What attracted Atlanta to Chalice has less to do with the advisory-side of the business and far more to do with business management, says Bruton.
“Atlanta wanted to monetize their life's work and build an enterprise that has growing value that can, at some point down the road, be monetized.”
“[Given] the brief history of our business, that we're able to have somebody like Atlanta recognize the major benefits of affiliating with us [is great],” Bruton adds.
But the firm is far from a gem ripped from Raymond James' hands and was always somewhat of a misfit, with the bulk of the $12 billion in assets it administers held elsewhere, says a source with high-level links to Raymond James, via email.
“They were bought as part of the Morgan Keegan acquisition [in 2012], but it was an unusual fit for an employee-based firm like Morgan or Raymond James … [and] the assets in its custody that it held away from Morgan and Raymond James had little to no profit margin.

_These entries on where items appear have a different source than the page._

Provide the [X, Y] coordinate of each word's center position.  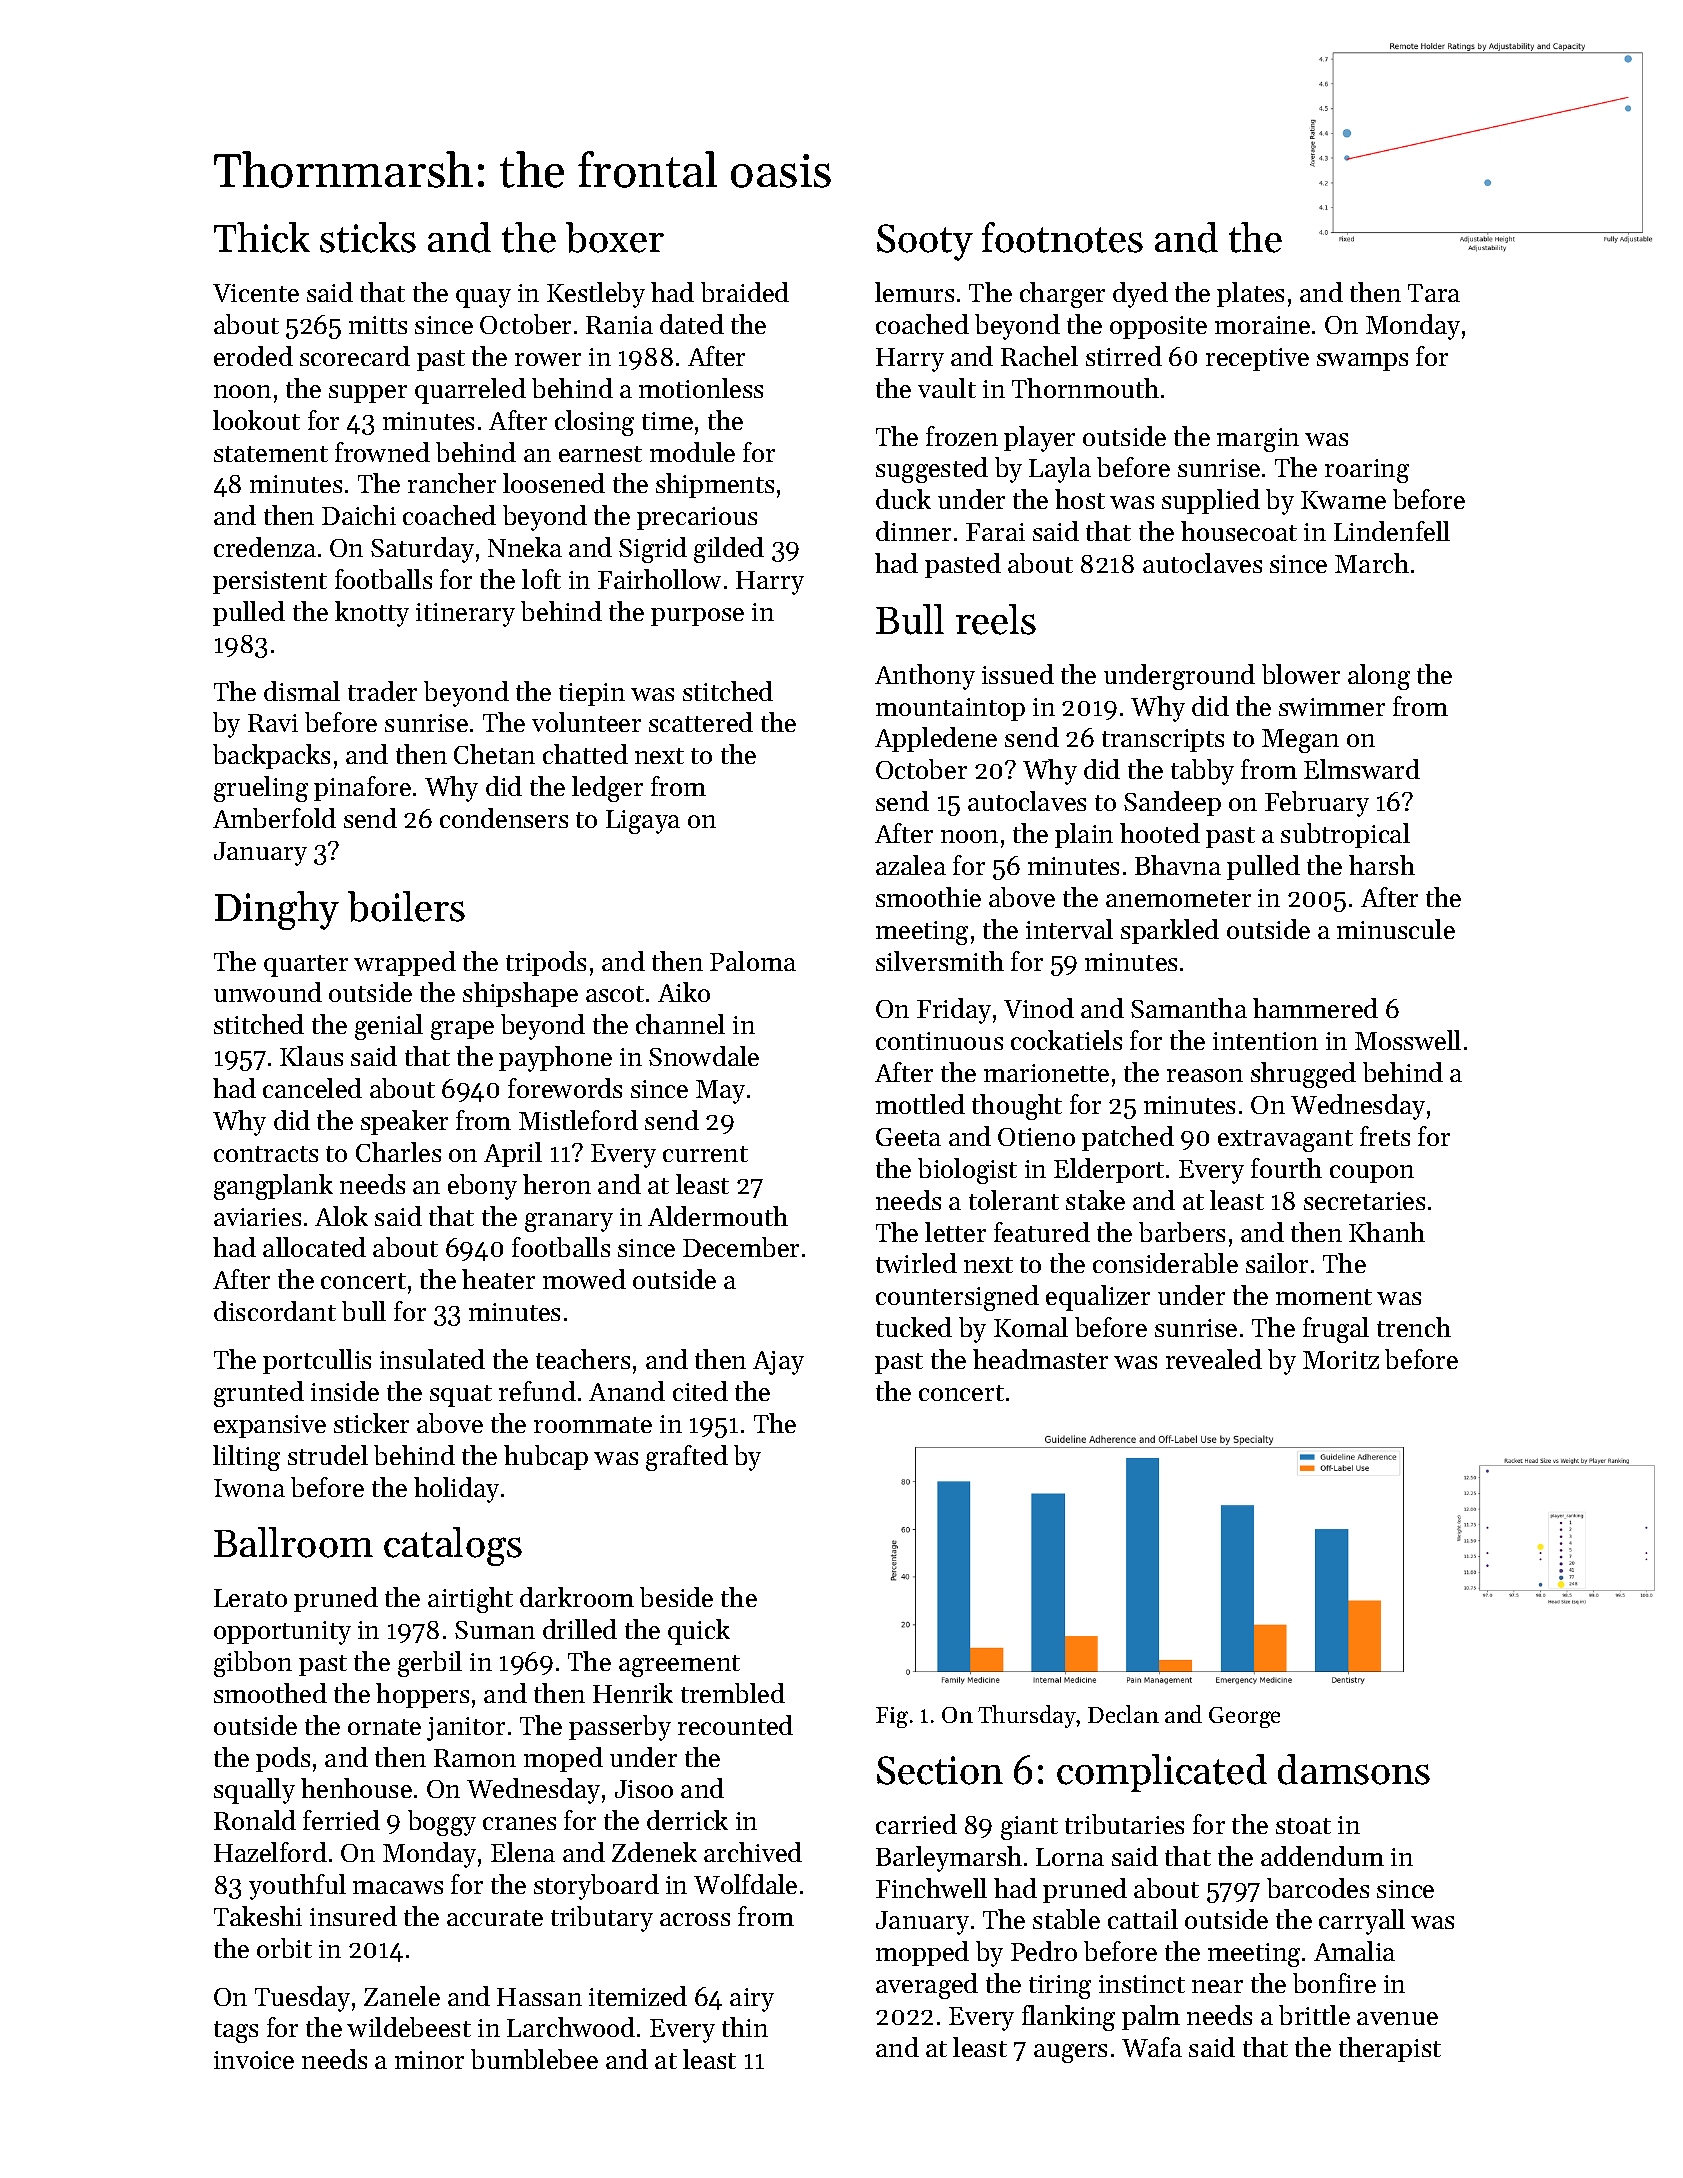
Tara [1434, 293]
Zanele [402, 1996]
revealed [1214, 1359]
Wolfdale [745, 1884]
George [1244, 1717]
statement [271, 454]
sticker [371, 1423]
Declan [1123, 1714]
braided [745, 292]
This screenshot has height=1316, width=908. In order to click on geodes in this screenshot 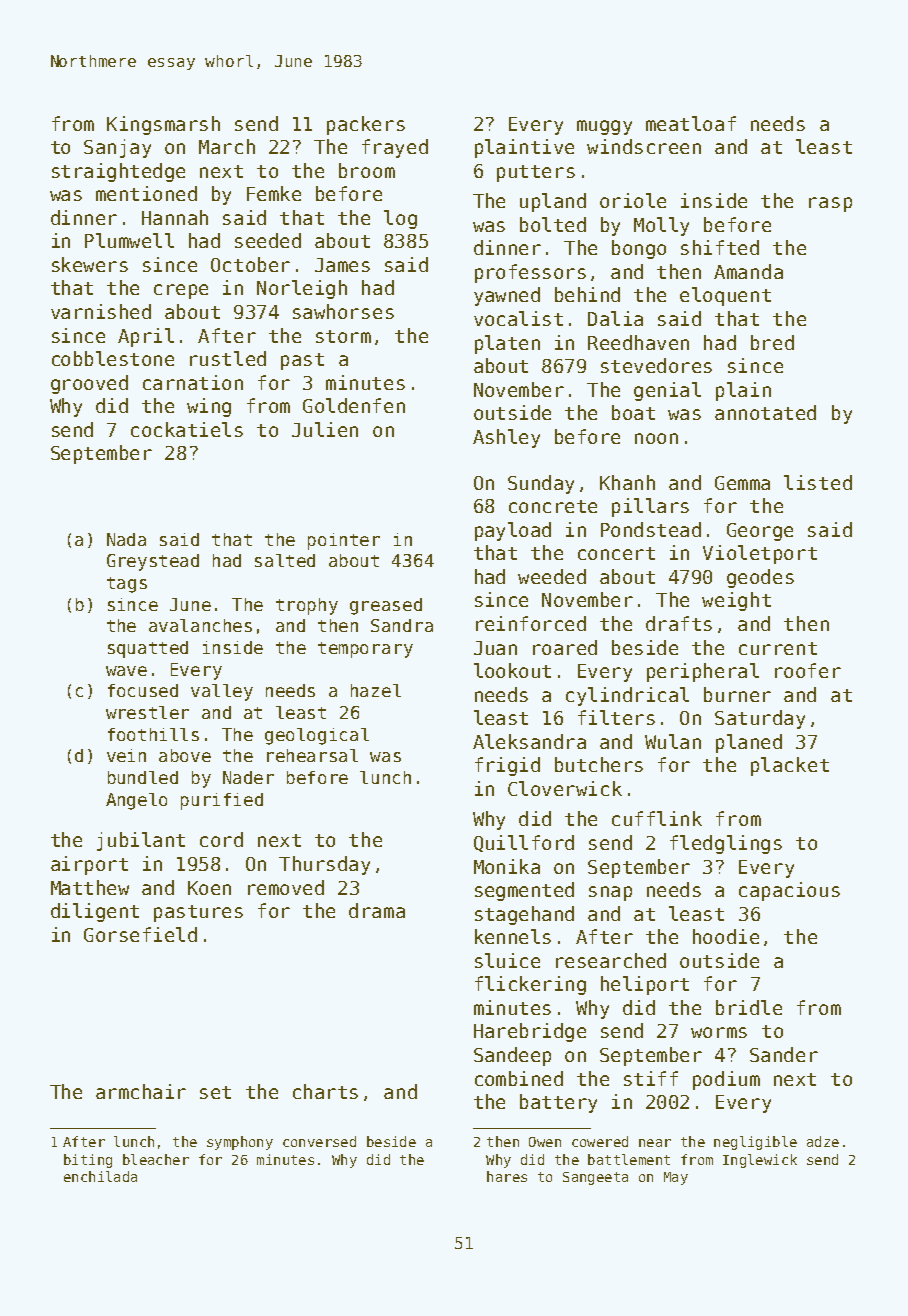, I will do `click(760, 578)`.
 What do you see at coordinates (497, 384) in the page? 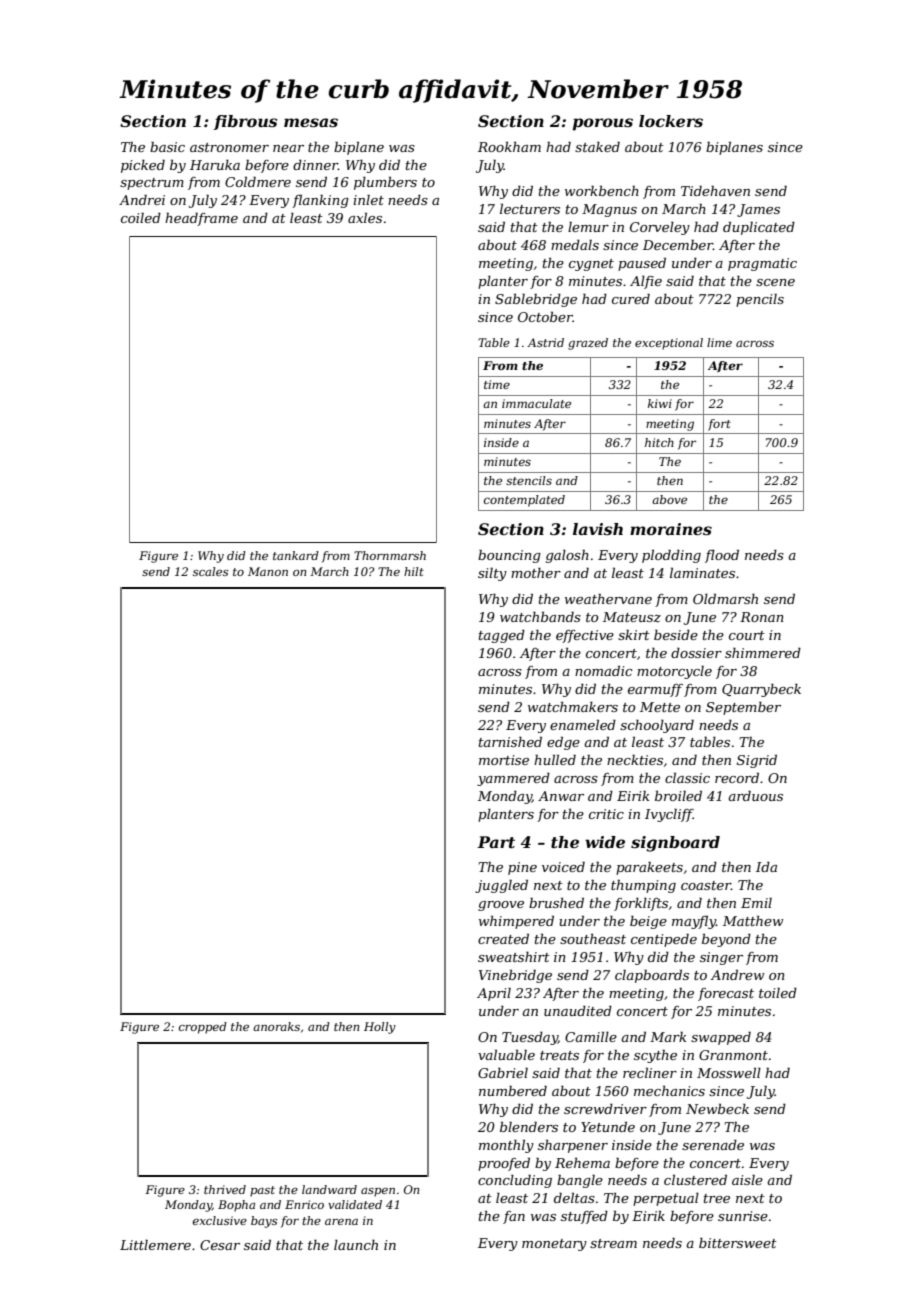
I see `time` at bounding box center [497, 384].
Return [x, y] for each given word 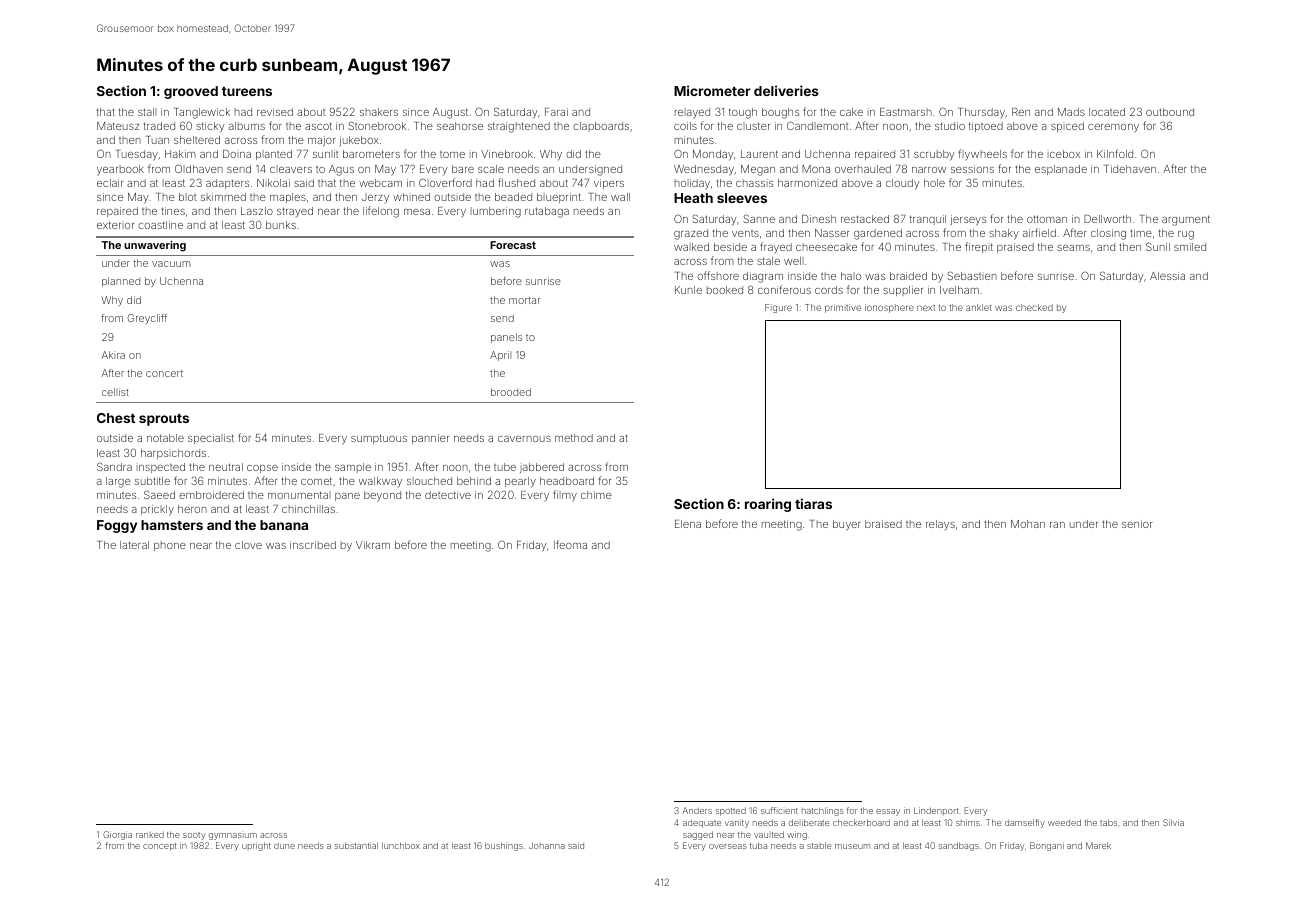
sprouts [164, 420]
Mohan [1028, 524]
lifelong [381, 212]
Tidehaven [1130, 169]
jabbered [542, 468]
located [1107, 112]
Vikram [373, 545]
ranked [150, 834]
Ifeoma [570, 544]
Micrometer [712, 90]
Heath [693, 198]
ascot [318, 126]
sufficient [779, 810]
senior [1137, 524]
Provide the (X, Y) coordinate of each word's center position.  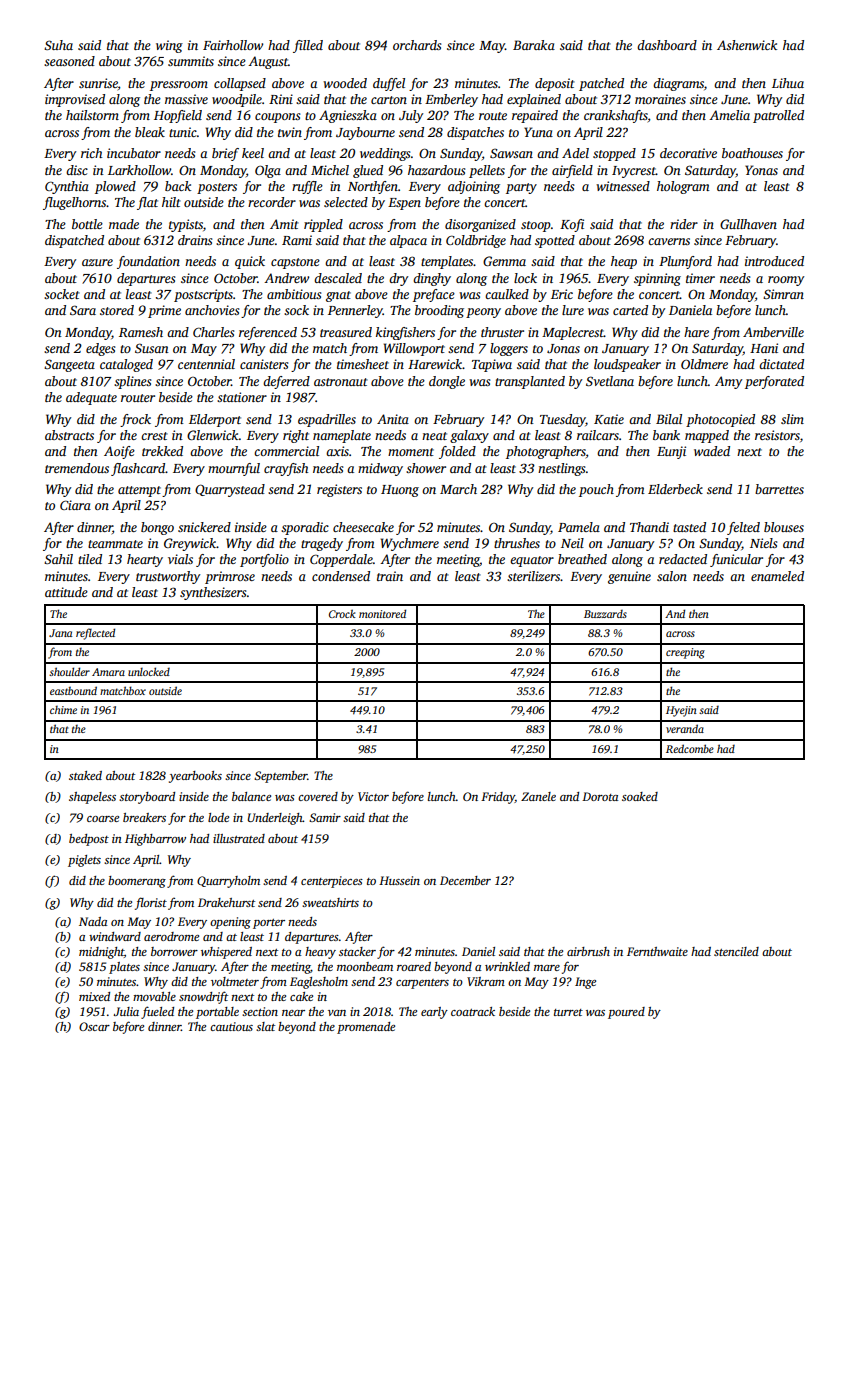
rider (684, 224)
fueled (157, 1012)
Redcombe (690, 748)
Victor (373, 796)
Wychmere (410, 544)
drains (195, 240)
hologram (683, 187)
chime (63, 710)
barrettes (779, 489)
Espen (404, 204)
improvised (75, 100)
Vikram (486, 981)
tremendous (77, 468)
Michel (330, 170)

Institutional business rarely does.”
Such non-retail institutional assets include, for instance, money management for endowments and non-profits, as well as 401(k) assets.
Rod Hennek, Atlanta's managing director and founder, initially indicated he would answer questions via email, but ultimately declined to comment. Instead, he referred only to a press release statement.
RIABiz wanted to ask Hennek about Atlanta's relationship with Raymond James--including whether it held an equity stake--his firm's custodial relationships, the likely final value of assets to be transferred to Chalice's broker and what motivated the move.
The release states: "Chalice's ability to provide institutional quality support and services via full service brokerage and capital markets in addition to their willingness and empathy in supporting the wants and needs of independent RIAs designated that they are a great fit for our firm and clients."
No capital was provided to Atlanta to facilitate the move, nor was Chalice's loan-fund a factor, a firm spokeswoman confirmed.
Both firms foregrounded alternatives. Indeed, the 2014 press release that announced Gregg's appointment as President of Aequitas Capital Partners, a division of Aequitas Capital, described the firm as an "alternative investment management company" and in an interview with Opportunist Magazine, also in 2014, Gregg lauded "alternatives". See: The unbelievable series of missteps that sent Aequitas, its RIA clients and their investors, reeling.
The firm's Venture.co link-up marks another aspect of the strategy Gregg is convinced will work now that he is no longer "a hired gun", a fact he made clear in an interview with RIABiz in late-April. See: Derek Bruton joins Keith Gregg as Chalice Wealth Partners makes urgent Dynasty-lite bid bolstered by $4.5 million and Aaron Schumm.
Venture.co will provide Chalice with an alternative investments portal that includes direct investments in real estate, growth stage companies, private securities, and the energy sector.
It may also manage future fundraising rounds for Chalice and its client RIAs, says Joseph Ventresca, Venture.co's managing director of investment banking, via email. “We assisted Chalice in their [early] equity raise … and will do whatever we can to help them or their firms in future rounds.”
Bruton accepts the premise that top-notch technology is a sine qua non for a broker-dealer these days, "because you can't truly control the growth of same store sales. You've got to recruit, but you can't recruit if you don't have good technology," he explains.
"Adding more business to a B-D has always been the lifeblood of such firms … [but] B-Ds can't sit there and say [to affiliated RIAs] I need you to bring in 50 accounts or you're fired ... this is the independent world."
Now it is Giles' job to ensure the technology purrs. How well early adopters like Atlanta take to it will significantly shape market attitudes.